Common, but not Normal: 9 reasons to see a Pelvic Floor PT

  1. Urinary incontinence – Leaking
    • There are two main types of urinary incontinence: stress & urge incontinence. Common symptoms of stress incontinence include leaking when you cough, sneeze, run or jump. You could also be experiencing symptoms of increased frequency or urgency with or without leaking, these symptoms are called urge incontinence. If you are experiencing stress and/or urge incontinence, a full PT exam is helpful to understand the full picture and root cause of your symptoms. Check out this previous blog post “Just do Kegels?” for further reading on why Kegel’s alone are often not enough.
  1. Pelvic Organ Prolapse
    • Vaginal Bulging and Pelvic Pressure or Heaviness is the most symptom of pelvic organ prolapse (POP), but other symptoms can include pain with sex, bleeding, low back pain, difficulty fully emptying your bladder or bowels, lower urinary tract symptoms, discharge/infections, leaking, frequency, urgency, needing to change positions to fully empty your bladder, post-void leakage, and worsening of symptoms with increased activity, stringing, or time in gravity-dependent positions. Optimizing pressure management is a huge way that pelvic floor PT can decrease symptoms and prevent the need for surgery. To get a better understanding of what structures are involved and strategies to help, talk to your provider about referring you to a Pelvic Floor PT.

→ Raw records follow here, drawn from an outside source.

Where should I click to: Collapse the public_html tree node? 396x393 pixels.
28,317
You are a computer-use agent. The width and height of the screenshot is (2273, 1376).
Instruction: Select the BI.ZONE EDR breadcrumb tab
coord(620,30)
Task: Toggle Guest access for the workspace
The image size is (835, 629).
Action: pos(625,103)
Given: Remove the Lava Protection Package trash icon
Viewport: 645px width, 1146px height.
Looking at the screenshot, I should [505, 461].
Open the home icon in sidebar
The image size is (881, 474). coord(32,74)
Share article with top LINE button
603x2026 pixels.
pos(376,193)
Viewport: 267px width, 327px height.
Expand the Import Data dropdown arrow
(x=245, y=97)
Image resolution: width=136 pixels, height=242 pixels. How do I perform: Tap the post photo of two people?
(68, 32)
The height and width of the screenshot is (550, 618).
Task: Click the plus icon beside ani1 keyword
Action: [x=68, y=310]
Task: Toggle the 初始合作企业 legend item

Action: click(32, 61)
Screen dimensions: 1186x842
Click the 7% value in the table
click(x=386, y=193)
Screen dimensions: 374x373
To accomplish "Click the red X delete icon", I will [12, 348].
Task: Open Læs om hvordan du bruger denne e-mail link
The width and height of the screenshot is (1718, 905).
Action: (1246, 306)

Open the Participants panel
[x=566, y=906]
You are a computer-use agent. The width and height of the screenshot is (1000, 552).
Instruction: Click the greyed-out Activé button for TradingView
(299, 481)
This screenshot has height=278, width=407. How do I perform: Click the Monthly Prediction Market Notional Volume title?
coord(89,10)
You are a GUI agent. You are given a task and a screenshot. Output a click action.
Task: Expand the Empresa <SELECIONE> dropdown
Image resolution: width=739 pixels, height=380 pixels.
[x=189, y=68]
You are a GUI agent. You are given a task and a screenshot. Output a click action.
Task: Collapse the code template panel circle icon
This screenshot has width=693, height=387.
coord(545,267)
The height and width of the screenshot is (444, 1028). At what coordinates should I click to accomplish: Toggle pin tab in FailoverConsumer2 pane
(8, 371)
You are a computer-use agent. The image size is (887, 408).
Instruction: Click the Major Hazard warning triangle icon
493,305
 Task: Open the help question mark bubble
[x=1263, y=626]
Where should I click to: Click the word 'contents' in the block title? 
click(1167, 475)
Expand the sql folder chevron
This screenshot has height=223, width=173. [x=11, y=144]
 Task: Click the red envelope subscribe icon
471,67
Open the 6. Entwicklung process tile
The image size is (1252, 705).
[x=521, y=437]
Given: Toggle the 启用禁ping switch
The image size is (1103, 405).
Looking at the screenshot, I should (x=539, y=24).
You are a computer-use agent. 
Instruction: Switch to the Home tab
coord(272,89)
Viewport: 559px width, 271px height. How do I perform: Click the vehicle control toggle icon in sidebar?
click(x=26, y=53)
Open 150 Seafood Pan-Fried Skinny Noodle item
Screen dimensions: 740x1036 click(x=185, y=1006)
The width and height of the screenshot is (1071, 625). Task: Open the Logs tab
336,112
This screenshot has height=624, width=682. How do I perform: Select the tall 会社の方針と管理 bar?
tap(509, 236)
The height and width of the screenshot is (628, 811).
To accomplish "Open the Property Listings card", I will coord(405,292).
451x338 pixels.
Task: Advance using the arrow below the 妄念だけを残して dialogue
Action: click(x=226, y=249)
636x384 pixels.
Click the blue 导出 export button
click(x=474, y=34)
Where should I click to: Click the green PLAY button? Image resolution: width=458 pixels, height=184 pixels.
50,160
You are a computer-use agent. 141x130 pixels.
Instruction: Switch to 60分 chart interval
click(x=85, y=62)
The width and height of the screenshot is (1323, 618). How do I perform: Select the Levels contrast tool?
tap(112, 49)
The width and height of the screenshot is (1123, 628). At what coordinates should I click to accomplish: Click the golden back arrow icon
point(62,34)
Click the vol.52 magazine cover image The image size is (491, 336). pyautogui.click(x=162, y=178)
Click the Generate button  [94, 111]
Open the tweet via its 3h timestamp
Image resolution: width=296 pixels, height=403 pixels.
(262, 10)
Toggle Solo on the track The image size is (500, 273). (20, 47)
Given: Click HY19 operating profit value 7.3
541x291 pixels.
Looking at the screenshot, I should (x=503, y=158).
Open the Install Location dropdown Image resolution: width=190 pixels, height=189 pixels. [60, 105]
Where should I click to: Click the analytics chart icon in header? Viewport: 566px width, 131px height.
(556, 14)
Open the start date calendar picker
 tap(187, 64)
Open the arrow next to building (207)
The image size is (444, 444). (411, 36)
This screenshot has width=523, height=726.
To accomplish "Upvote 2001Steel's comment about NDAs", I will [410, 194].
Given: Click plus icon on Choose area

  1. Dyspareunia – Pain with Insertion
    • It should not be painful to insert a tampon, undergo a gynecological exam, or be intimate. Many times the use of dilators and/or a pelvic wand can help release soft tissue restriction. If you are having pain with insertion, talk with your provider about sending your to PT for a full evaluation and to learn how these tools can help.
  1. Diastasis Recti – Abdominal Separation
    • Research shows that 100% of full term pregnancies result in some sort of abdominal separation. It is a completely normal adaptation to allow room for your growing baby. The problem lies when your abdominals come back together postpartum. A diastasis recti is measured both in width and depth. If you have an abdominal separation greater than 2 fingers and/or more than an knuckle deep it is best to get evaluated to ensure proper healing.
  1. Low Back/SI Joint/Hip/Pubic Pain
    • A lot of changes happen to the muscles and joints of your abdominal region during pregnancy. This results in a change in the way force is distributed through your joints which can sometimes lead to pain and dysfunction. Building strength and maintaining mobility in pregnancy can minimize discomfort. It is important to work with a physical therapist throughout pregnancy and postpartum who can evaluate your specific muscle imbalances in order to take stress off your area of pain.
  1. Exercise Modification in Pregnancy
    • Exercise is safe in pregnancy as long as you don’t have other medical complications such as a pre-eclampsia or placenta previa. Labor and Delivery is an athletic event and it is important to train for it. Talk to your provider about sending your to PT for a customized exercise program to build strength and endurance through pregnancy for a smoother postpartum.
  1. Birth Preparedness
    • Pregnancy can put your body in postures it isn’t used to being in, causing some muscles to tighten, limiting pelvic movement. Check out my course “Prenatal Movement and Delivery Excellence” to learn how to get your body ready for labor & delivery. You will also learn about positions to optimize pushing, perineal massage to reduce tearing, and my recommendations for early postpartum recovery.
  1. C-Section Recovery
    • A C-Section is major abdominal surgery. If you were to go under any orthopedic surgery, you would be prescribed a course of physical therapy to ensure proper healing of the muscles and joints involved allowing you to return to your daily activities safely. It is so sad that this same level of care is not given to mothers whose bodies just went though immense physical and hormonal changes in addition to major abdominal surgery. Physical therapy following your C-Section will work on scar desensitization and mobility in addition to rebuilding core and abdominal strength.
  1. Safe Return to Exercise Postpartum
    • After all of the changes that your body went through during pregnancy and delivery, it is important to re-engage with your breath and your core to prevent further complications down the road. Tissue takes time to heal. Talk with your provider at your 6 week follow-up about seeing a Pelvic Floor PT to evaluate your posture and movement patterns are optimized so you can safely return to the gym.